I Am a Dalek (stylized as I am a Dalek) is a BBC Books original novella written by Gareth Roberts and based on the long-running British science fiction television series Doctor Who. It features the Tenth Doctor and Rose. This paperback is part of the Quick Reads Initiative sponsored by the UK government, to encourage literacy. It has a similar look to BBC Books' other new series adventures, except for its much shorter word count, being a paperback and not being numbered as part of the same series. To date it is the one of only five novels based upon the revived series that have not been published in hardcover. The others are: Made of Steel, published in March 2007, Revenge of the Judoon (March 2008), The Sontaran Games (February 2009) and Code of the Krillitanes (March 2010). These four books are also part of the Quick Reads Initiative.

Synopsis

The Doctor and Rose Tyler are preparing to enjoy a visit to Earth's Moon, when they discover that the TARDIS has on its own volition, taken them instead to a small seaside town in present-day England. In this town, the dead shell of a Dalek has been discovered by archaeologists in 1st century Roman ruins on the site of a decommissioned Cold War-era military bunker.
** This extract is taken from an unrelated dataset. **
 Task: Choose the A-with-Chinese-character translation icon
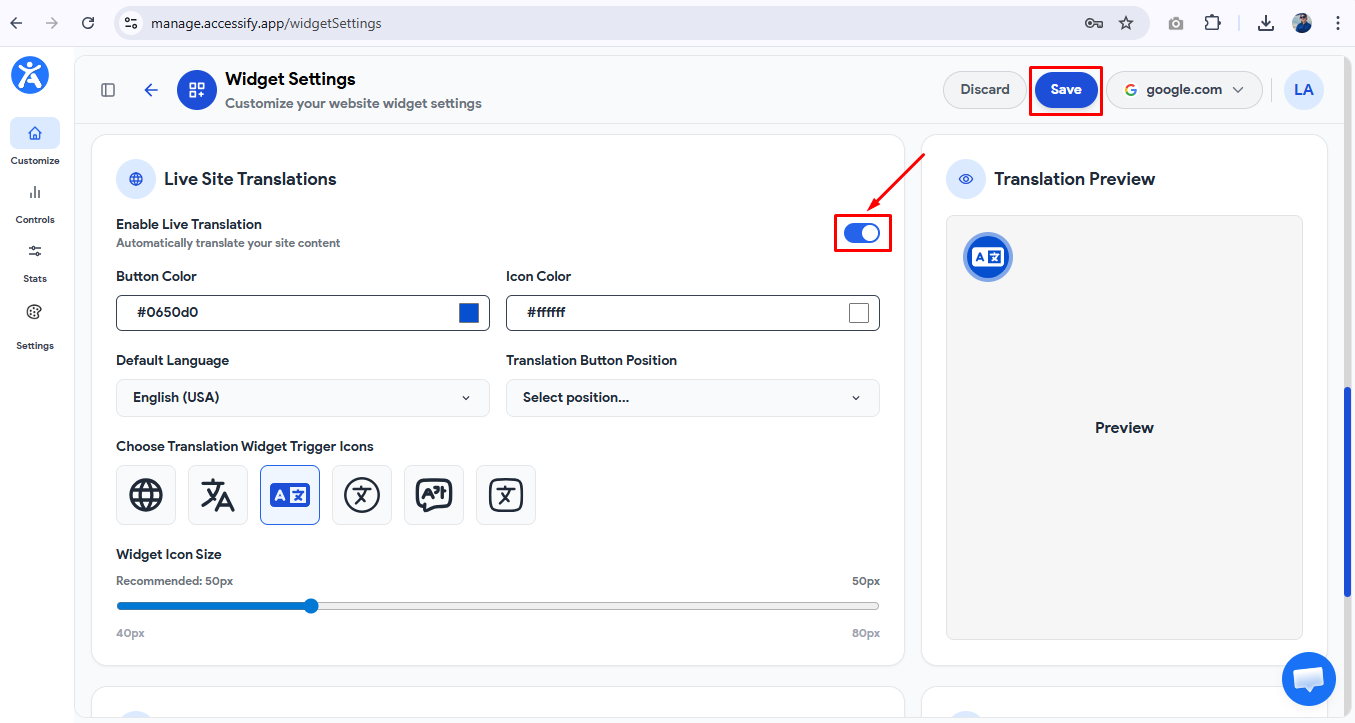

The Doctor and Rose are separated for a time when the TARDIS dematerializes with Rose still outside the ship. The Doctor finds himself at the dig where he befriends one of the archaeologists and, upon recognizing the Dalek, attempts to disarm the dead creature by giving his new friend custody of the Dalek's gun arm.
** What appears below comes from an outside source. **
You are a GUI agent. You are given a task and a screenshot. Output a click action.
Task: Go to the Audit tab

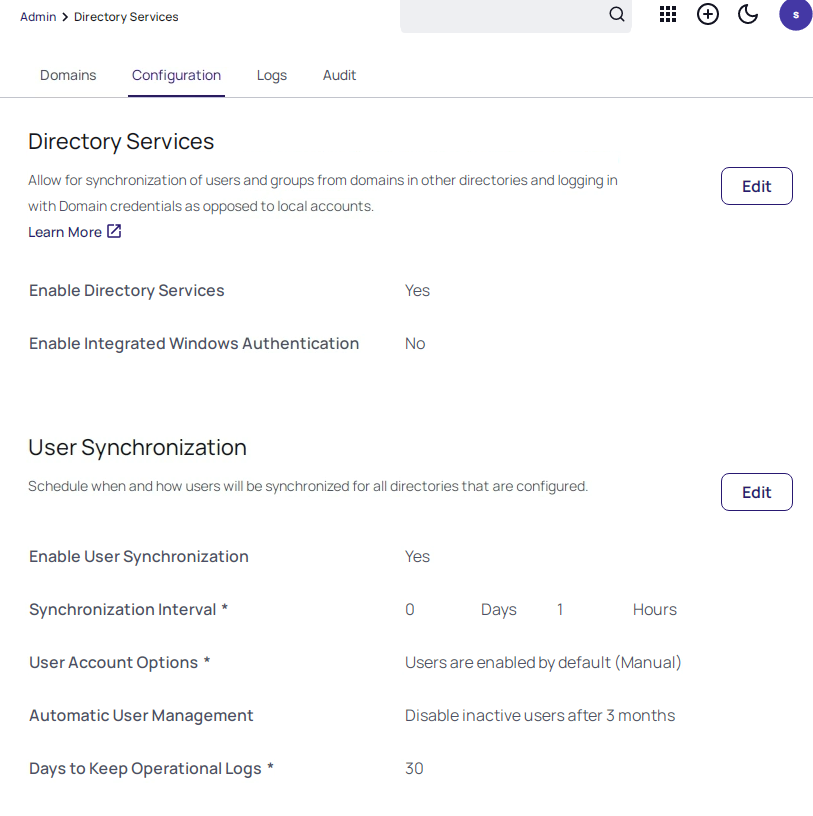pos(339,75)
Rose, meanwhile, witnesses a traffic accident in which a young woman named Kate is apparently killed. However, Kate proceeds to regenerate in much the same fashion as the Doctor, which causes her hair colour to change and — unknown to Rose — her intellect to increase exponentially. Along with Kate's newfound intelligence comes a confusing desire to exterminate every human on the planet, starting with her ex-boyfriend.

The Doctor and Rose eventually reunite at the dig site, where Kate reactivates the Dalek, causing it to also regenerate. Rose and the confused Kate escape, while the Doctor tries to unsuccessfully disable the revived Dalek before it can go on a killing spree. The Dalek tracks down and kills the archeologist in order to reacquire its gun arm.

Meanwhile, Kate's personality becomes more Dalek-like, and she eventually unites with the Dalek, who bargains for the use of a time travel technology, with Earth as the bargaining chip.

It is revealed that Kate is a form of Dalek-human hybrid, the result of an attempt by Daleks who came to Earth millennia earlier (because of the Time War) and injected a "Dalek Factor" into humanity. However, only a few individuals retained it in the present day.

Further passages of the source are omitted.